:: PROVIDED DATA

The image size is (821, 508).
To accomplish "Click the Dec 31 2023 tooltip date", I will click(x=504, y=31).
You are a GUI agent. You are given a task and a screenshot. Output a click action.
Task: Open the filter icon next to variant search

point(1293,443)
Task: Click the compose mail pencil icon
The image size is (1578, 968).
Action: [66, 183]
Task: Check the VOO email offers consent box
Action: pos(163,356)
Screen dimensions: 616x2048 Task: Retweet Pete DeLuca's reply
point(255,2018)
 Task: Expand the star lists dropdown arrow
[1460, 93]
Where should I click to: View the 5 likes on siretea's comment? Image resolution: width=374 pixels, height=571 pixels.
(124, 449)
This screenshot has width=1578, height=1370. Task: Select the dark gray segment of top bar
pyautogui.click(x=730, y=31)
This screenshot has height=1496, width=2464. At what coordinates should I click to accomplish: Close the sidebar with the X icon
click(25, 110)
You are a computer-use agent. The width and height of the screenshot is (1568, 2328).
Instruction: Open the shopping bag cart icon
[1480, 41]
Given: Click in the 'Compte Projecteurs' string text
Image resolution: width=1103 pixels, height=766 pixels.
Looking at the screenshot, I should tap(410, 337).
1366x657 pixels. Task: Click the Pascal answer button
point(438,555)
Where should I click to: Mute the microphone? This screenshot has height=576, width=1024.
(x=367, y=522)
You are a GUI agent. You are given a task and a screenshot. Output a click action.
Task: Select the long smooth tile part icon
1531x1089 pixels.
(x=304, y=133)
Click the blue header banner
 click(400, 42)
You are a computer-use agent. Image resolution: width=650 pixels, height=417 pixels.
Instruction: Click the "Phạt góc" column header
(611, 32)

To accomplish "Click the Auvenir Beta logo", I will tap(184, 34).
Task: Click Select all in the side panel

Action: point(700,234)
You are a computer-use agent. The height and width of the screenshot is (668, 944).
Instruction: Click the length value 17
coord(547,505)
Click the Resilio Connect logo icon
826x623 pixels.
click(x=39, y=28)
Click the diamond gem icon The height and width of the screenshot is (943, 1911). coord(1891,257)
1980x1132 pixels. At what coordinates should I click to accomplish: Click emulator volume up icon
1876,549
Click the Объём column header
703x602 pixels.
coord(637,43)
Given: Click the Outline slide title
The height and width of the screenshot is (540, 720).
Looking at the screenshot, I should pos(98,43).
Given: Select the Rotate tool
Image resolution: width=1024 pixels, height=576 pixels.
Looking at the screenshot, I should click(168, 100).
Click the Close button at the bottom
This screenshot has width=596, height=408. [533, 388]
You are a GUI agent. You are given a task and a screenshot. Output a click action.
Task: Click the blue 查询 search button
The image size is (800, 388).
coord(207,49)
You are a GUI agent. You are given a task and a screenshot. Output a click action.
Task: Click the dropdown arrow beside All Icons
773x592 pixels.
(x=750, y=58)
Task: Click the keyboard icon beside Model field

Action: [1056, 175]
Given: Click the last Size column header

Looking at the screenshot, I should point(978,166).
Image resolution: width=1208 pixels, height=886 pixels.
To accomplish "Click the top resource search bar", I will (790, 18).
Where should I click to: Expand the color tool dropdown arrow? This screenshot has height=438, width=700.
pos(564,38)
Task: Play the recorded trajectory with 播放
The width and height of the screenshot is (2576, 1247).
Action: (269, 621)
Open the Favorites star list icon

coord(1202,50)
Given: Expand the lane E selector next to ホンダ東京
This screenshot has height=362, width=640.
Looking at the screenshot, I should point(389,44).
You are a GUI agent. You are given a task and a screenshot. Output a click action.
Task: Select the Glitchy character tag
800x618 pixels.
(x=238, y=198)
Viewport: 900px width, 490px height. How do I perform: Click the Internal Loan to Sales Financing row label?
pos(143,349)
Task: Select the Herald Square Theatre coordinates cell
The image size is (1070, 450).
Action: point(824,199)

::::

YOUR OBJECTIVE → Could you reproduce all of the records above, word for word?

RESPONSE TO THE TASK →
The image size is (821, 508).
To accomplish "Click the Dec 31 2023 tooltip date", I will click(x=504, y=31).
You are a GUI agent. You are given a task and a screenshot. Output a click action.
Task: Open the filter icon next to variant search

point(1293,443)
Task: Click the compose mail pencil icon
The image size is (1578, 968).
Action: [66, 183]
Task: Check the VOO email offers consent box
Action: pos(163,356)
Screen dimensions: 616x2048 Task: Retweet Pete DeLuca's reply
point(255,2018)
 Task: Expand the star lists dropdown arrow
[1460, 93]
Where should I click to: View the 5 likes on siretea's comment? Image resolution: width=374 pixels, height=571 pixels.
(124, 449)
This screenshot has width=1578, height=1370. Task: Select the dark gray segment of top bar
pyautogui.click(x=730, y=31)
This screenshot has height=1496, width=2464. At what coordinates should I click to accomplish: Close the sidebar with the X icon
click(25, 110)
You are a computer-use agent. The width and height of the screenshot is (1568, 2328).
Instruction: Open the shopping bag cart icon
[1480, 41]
Given: Click in the 'Compte Projecteurs' string text
Image resolution: width=1103 pixels, height=766 pixels.
Looking at the screenshot, I should tap(410, 337).
1366x657 pixels. Task: Click the Pascal answer button
point(438,555)
Where should I click to: Mute the microphone? This screenshot has height=576, width=1024.
(x=367, y=522)
You are a GUI agent. You are given a task and a screenshot. Output a click action.
Task: Select the long smooth tile part icon
1531x1089 pixels.
(x=304, y=133)
Click the blue header banner
 click(400, 42)
You are a computer-use agent. Image resolution: width=650 pixels, height=417 pixels.
Instruction: Click the "Phạt góc" column header
(611, 32)

To accomplish "Click the Auvenir Beta logo", I will tap(184, 34).
Task: Click Select all in the side panel

Action: point(700,234)
You are a computer-use agent. The height and width of the screenshot is (668, 944).
Instruction: Click the length value 17
coord(547,505)
Click the Resilio Connect logo icon
826x623 pixels.
click(x=39, y=28)
Click the diamond gem icon The height and width of the screenshot is (943, 1911). coord(1891,257)
1980x1132 pixels. At what coordinates should I click to accomplish: Click emulator volume up icon
1876,549
Click the Объём column header
703x602 pixels.
coord(637,43)
Given: Click the Outline slide title
The height and width of the screenshot is (540, 720).
Looking at the screenshot, I should pos(98,43).
Given: Select the Rotate tool
Image resolution: width=1024 pixels, height=576 pixels.
Looking at the screenshot, I should click(168, 100).
Click the Close button at the bottom
This screenshot has width=596, height=408. [533, 388]
You are a GUI agent. You are given a task and a screenshot. Output a click action.
Task: Click the blue 查询 search button
The image size is (800, 388).
coord(207,49)
You are a GUI agent. You are given a task and a screenshot. Output a click action.
Task: Click the dropdown arrow beside All Icons
773x592 pixels.
(x=750, y=58)
Task: Click the keyboard icon beside Model field

Action: [1056, 175]
Given: Click the last Size column header

Looking at the screenshot, I should point(978,166).
Image resolution: width=1208 pixels, height=886 pixels.
To accomplish "Click the top resource search bar", I will (790, 18).
Where should I click to: Expand the color tool dropdown arrow? This screenshot has height=438, width=700.
pos(564,38)
Task: Play the recorded trajectory with 播放
The width and height of the screenshot is (2576, 1247).
Action: (269, 621)
Open the Favorites star list icon

coord(1202,50)
Given: Expand the lane E selector next to ホンダ東京
This screenshot has height=362, width=640.
Looking at the screenshot, I should point(389,44).
You are a GUI agent. You are given a task and a screenshot. Output a click action.
Task: Select the Glitchy character tag
800x618 pixels.
(x=238, y=198)
Viewport: 900px width, 490px height. How do I perform: Click the Internal Loan to Sales Financing row label?
pos(143,349)
Task: Select the Herald Square Theatre coordinates cell
The image size is (1070, 450).
Action: point(824,199)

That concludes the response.